The Kashagan project has been a nightmare for its investors, which include the oil majors ExxonMobil, Eni, Royal Dutch Shell, Total, and the state-owned Kazakh firm KazMunayGas. It has been dogged by onerous red tape, managerial incompetence, and myriad technical problems, the latter of which stem from challenging environmental conditions that include the fact that the shallow water that lies atop the field completely freezes for much of the year. Production briefly started three years ago before pipeline leaks forced its closure just months afterwards.

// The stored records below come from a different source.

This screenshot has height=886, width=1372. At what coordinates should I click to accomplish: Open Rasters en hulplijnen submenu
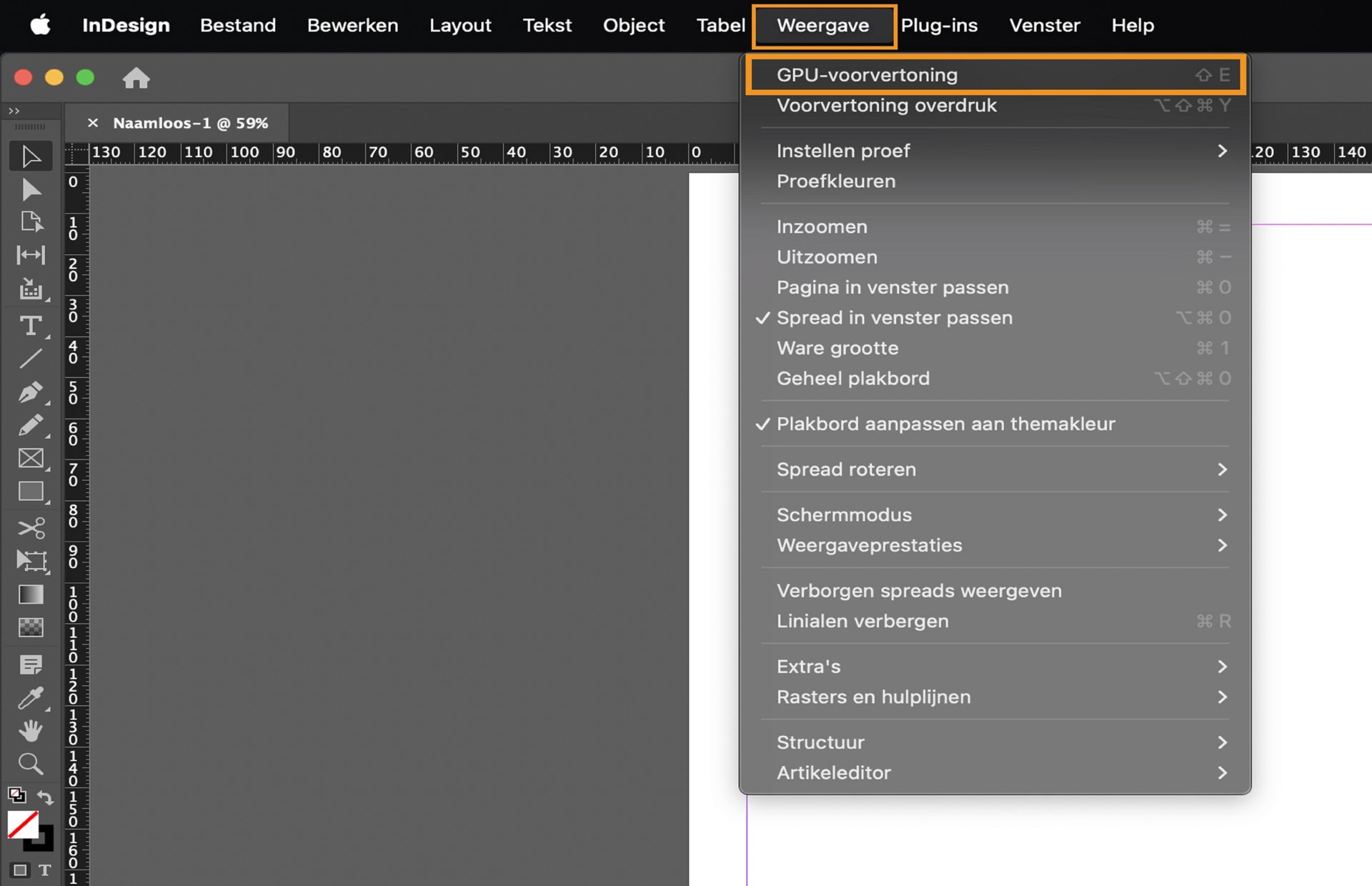click(873, 697)
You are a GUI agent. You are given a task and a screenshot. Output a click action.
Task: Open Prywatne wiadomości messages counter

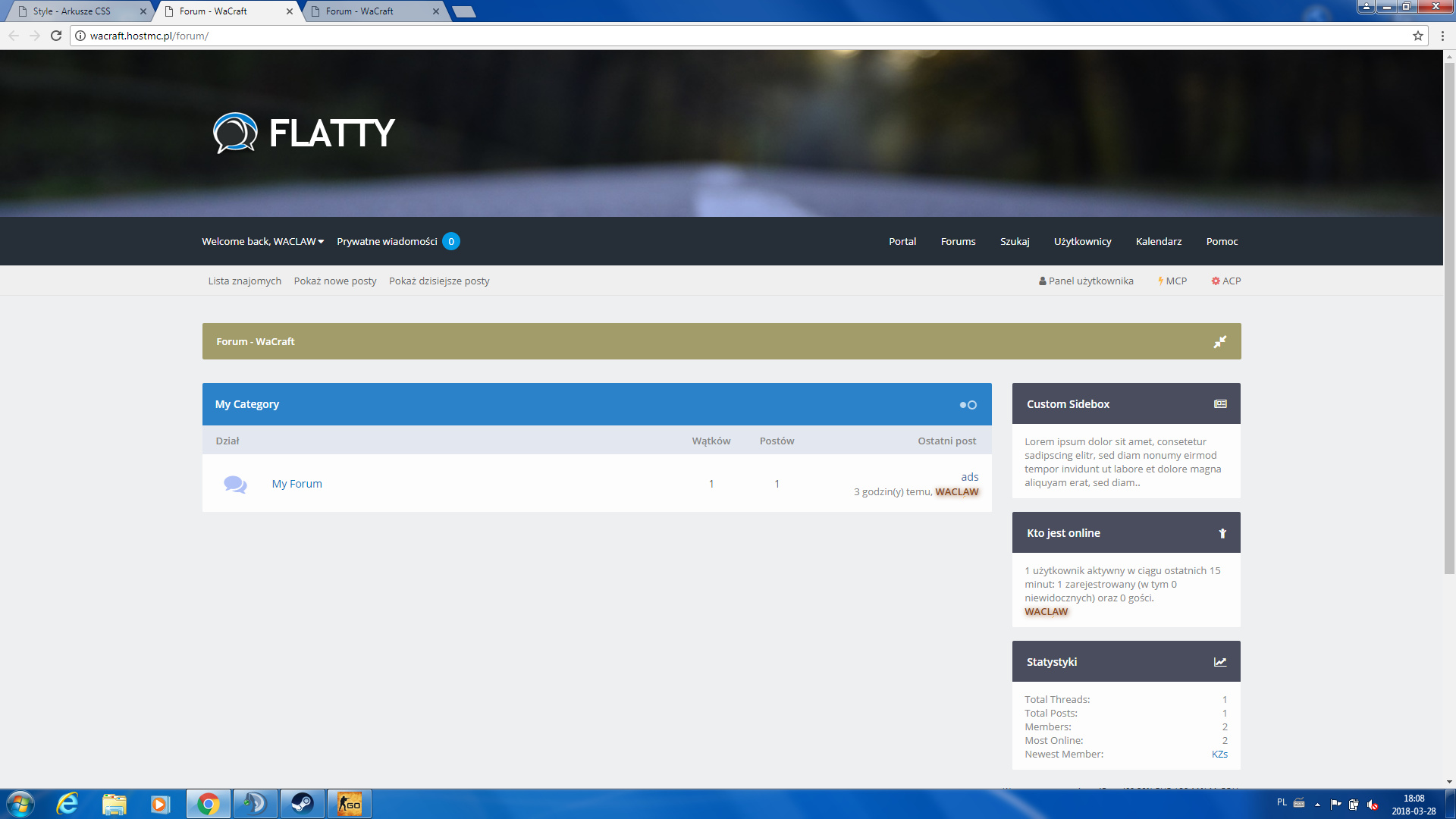pyautogui.click(x=450, y=242)
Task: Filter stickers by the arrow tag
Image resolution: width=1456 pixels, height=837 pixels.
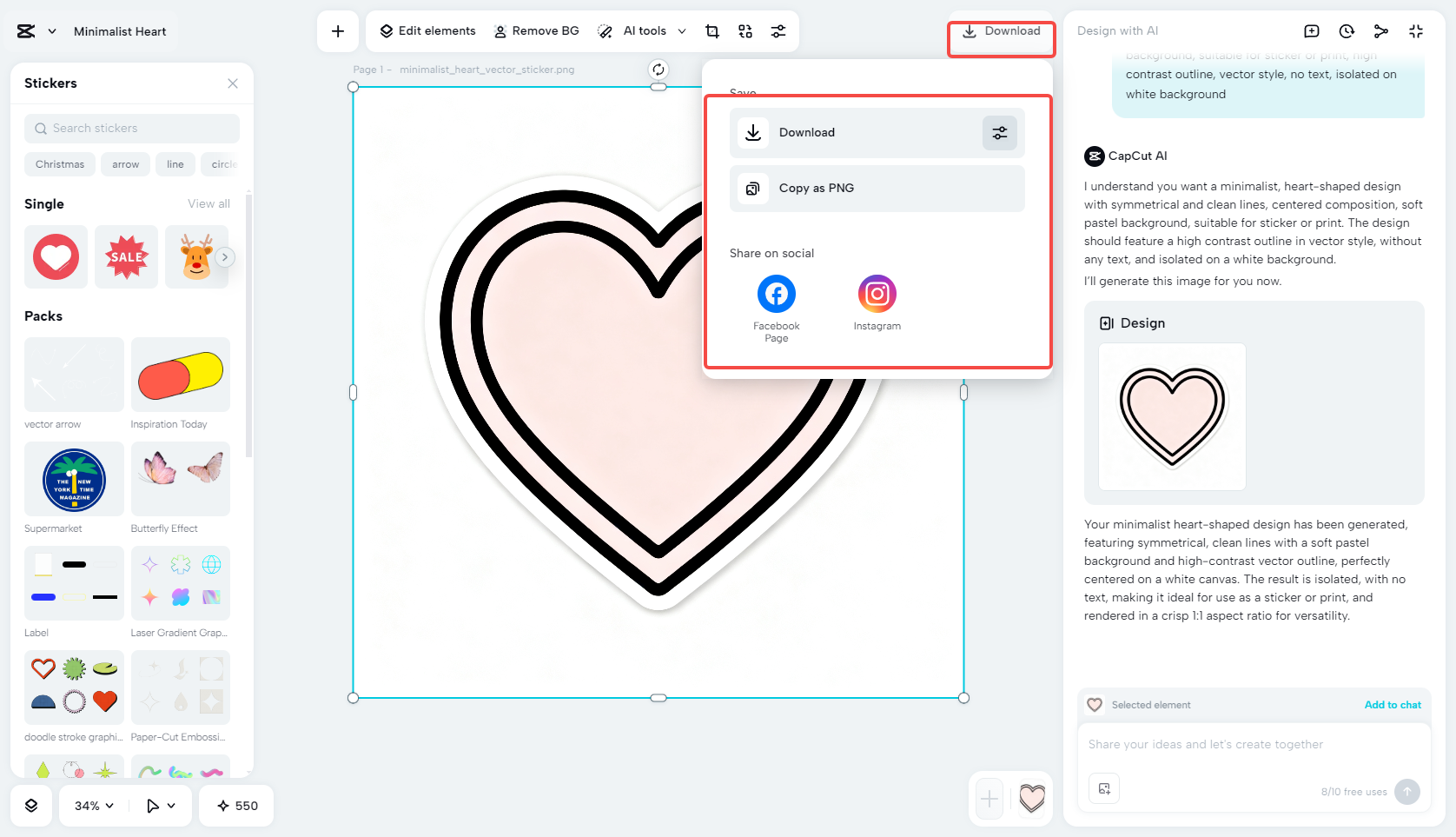Action: [x=125, y=164]
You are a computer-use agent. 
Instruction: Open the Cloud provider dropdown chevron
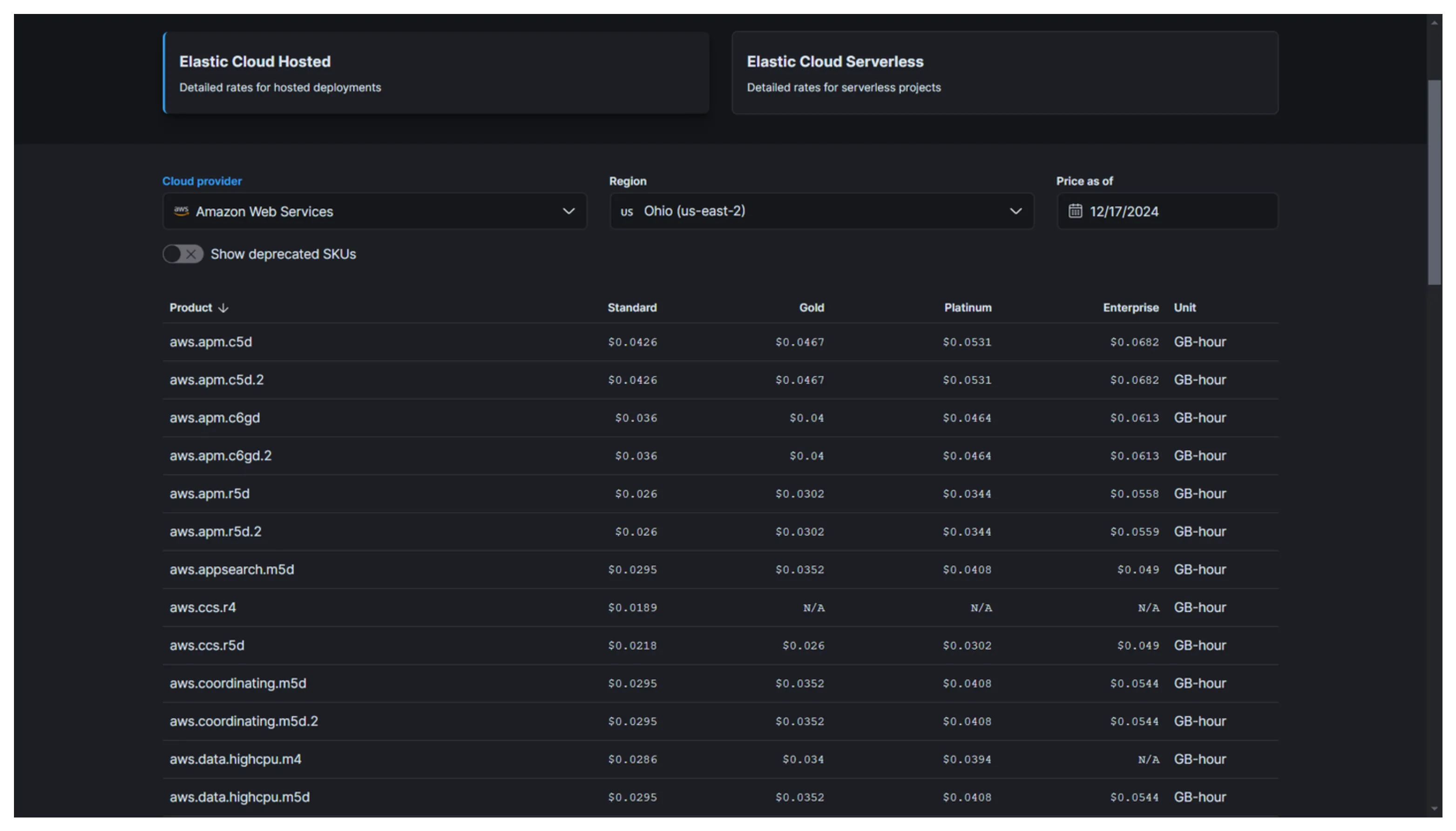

Engineers think (and investors hope) they’ve ironed out those wrinkles this time around, and next month Kashagan will start plumbing what is estimated to be a 35 billion barrel reserve of oil. The timing couldn’t be worse for petrostates, though: it’s already been a bad summer for producers, coming at the end of a downright awful two year period that has seen oil prices drop from more than $110 per barrel down below $30 before settling at their current level around $45 today.
That price collapse was precipitated by a glut that Kashagan threatens to exacerbate, and with an American “fracklog” waiting in the wings and global demand sputtering, oil prices aren’t likely to rally anytime soon. And while shale producers are learning to adapt to this new crude reality, the best countries like Saudi Arabia and Russia can do is grin and bear it.